Instant's shock defeat - which ended controversially with goalkeeper Mick Leonard sent off - cuts their lead in the first phase from eight to five points, with both Valley and a revitalised Sing Tao heading the chasing pack.
Instant had looked to be on course for a straightforward win when new signing Ian Baird got his Hong Kong career off to the perfect start with a 41st-minute tap-in.
They had a chance to wrap things up soon after the break but the normally reliable Paul Foster took too long bearing down on goal, allowing Peter Guthrie time to save.
The turning point came on 60 minutes. John Moore was booked for a clumsy lunge on Dimitre Kalkanov, but when 'keeper Leonard remonstrated with Moore for the tackle he was somewhat mystifyingly booked as well. When play finally resumed Instant looked decidedly irritated by the delay and before they had been given a chance to settle, Valley had equalised.

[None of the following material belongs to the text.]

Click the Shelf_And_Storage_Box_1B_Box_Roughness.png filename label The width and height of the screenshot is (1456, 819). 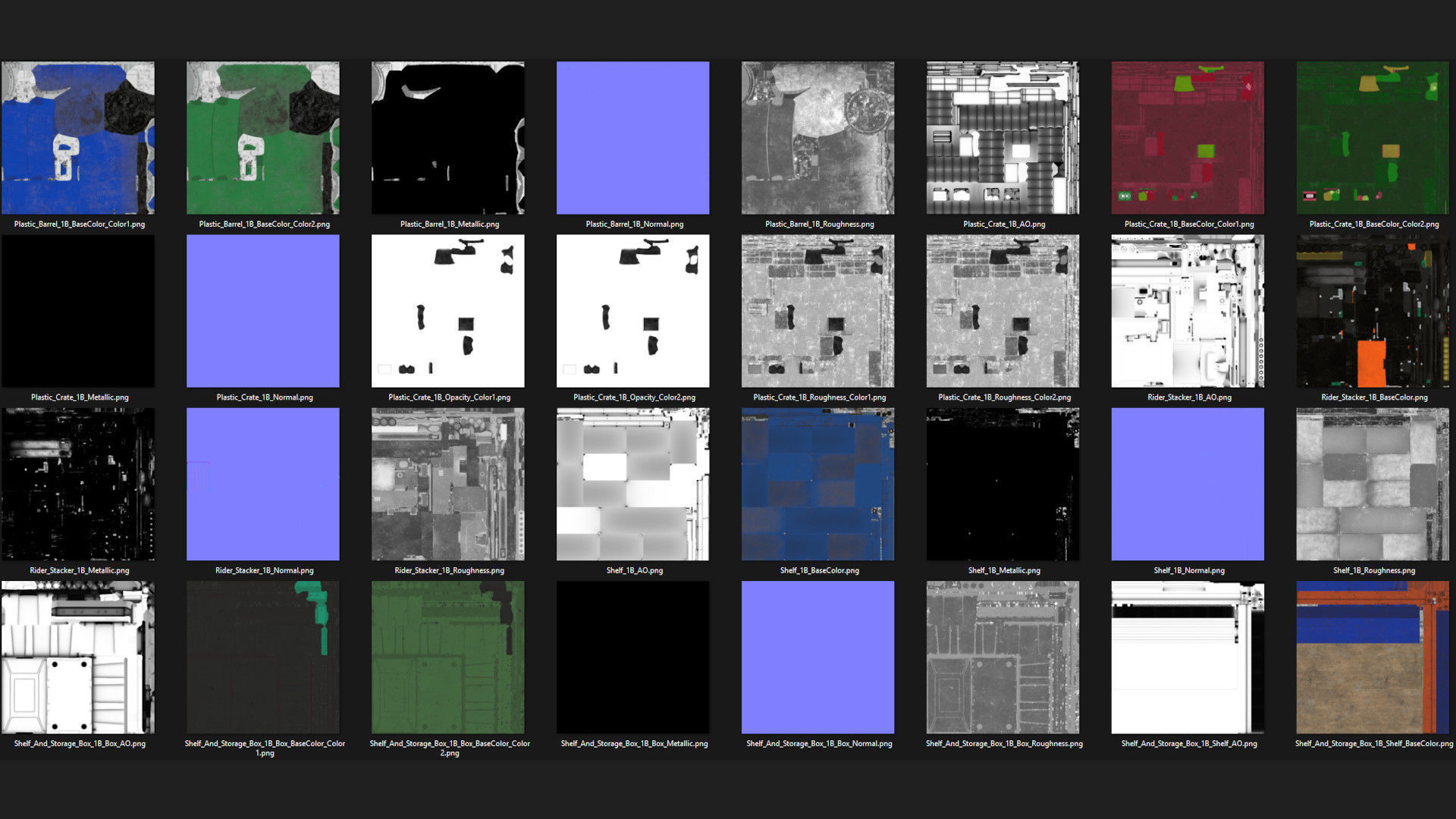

Moore flicked the ball to Cheung Sai-ho who crashed in a tight-angled shot.
Nine minutes later Valley took the lead. Cheung swept an awkward ball into the box and Paul Wood stooped low to glance in a superb header.
With Valley's centre-half pairing of Martin Kuhl and Shaun Teale back to their rock-solid best, Instant were continually kept in check. Leonard's sending off came in the 89th minute.
Instant were caught on the break and Wood broke clear and did everything right but was felled by Leonard as he rounded him. Referee Fong Fat-wah had no hesitation in pointing to the spot and produced another yellow card to give Leonard his marching orders.
Teale duly crashed the penalty past stand-in keeper Tim O'Shea to complete Valley's win.
'My first booking was for shouting at an opponent . . . it's a joke,' said a disgusted Leonard afterwards. Not surprisingly, Wood saw it differently.
'To be honest, Mick's made the decision to come out and he's caught me late . . . I'm sure I would have scored if he hadn't got me. As far as I can see it was a penalty,' Wood said.
Happy Valley and Instant's curtain-raiser was followed by an equally stirring encounter between South China and Sing Tao. It's a long time since Sing Tao have beaten South China so emphatically, and if the Tigers can sustain the form shown last night they have the ability to emerge as genuine title contenders.
After taking the lead with an Anto Grabo header in the 35th minute, Sing Tao never looked back. They were helped by an extremely dodgy penalty in the 44th minute, when South China's Yau Kin-wai was adjudged to have fouled Chan Tsz-kong.
Although Chan was definitely clattered, the offence looked to have occurred outside the penalty area. Referee Lam Hon-chung waved away the Caroliners' protests, however, and Leung Shing-kit stepped up to send Kevin Lok Kar-win the wrong way.
The second half was one-way traffic. With wingers Chan and Wai Kwan-lung unravelling the South China defence with ease, it soon became a matter of how many Sing Tao would score.
Goal number three came on 70 minutes. Fullback Lau Chi-yuen broke out of defence and floated a cross-field pass to Wai. Wai returned the favour with a lovely chip and Lau arrived to head at the near post. Lok scrambled the ball clear but only as far as Chan who cracked it in from close range.